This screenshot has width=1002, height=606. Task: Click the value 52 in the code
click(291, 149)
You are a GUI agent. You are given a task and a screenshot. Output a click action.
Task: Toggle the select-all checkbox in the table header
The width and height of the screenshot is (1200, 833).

• • •

Problem to work on: Copy the listing above line for line, with no changes.

Exercise response:
This screenshot has width=1002, height=606. Task: Click the value 52 in the code
click(291, 149)
You are a GUI agent. You are given a task and a screenshot. Output a click action.
Task: Toggle the select-all checkbox in the table header
The width and height of the screenshot is (1200, 833).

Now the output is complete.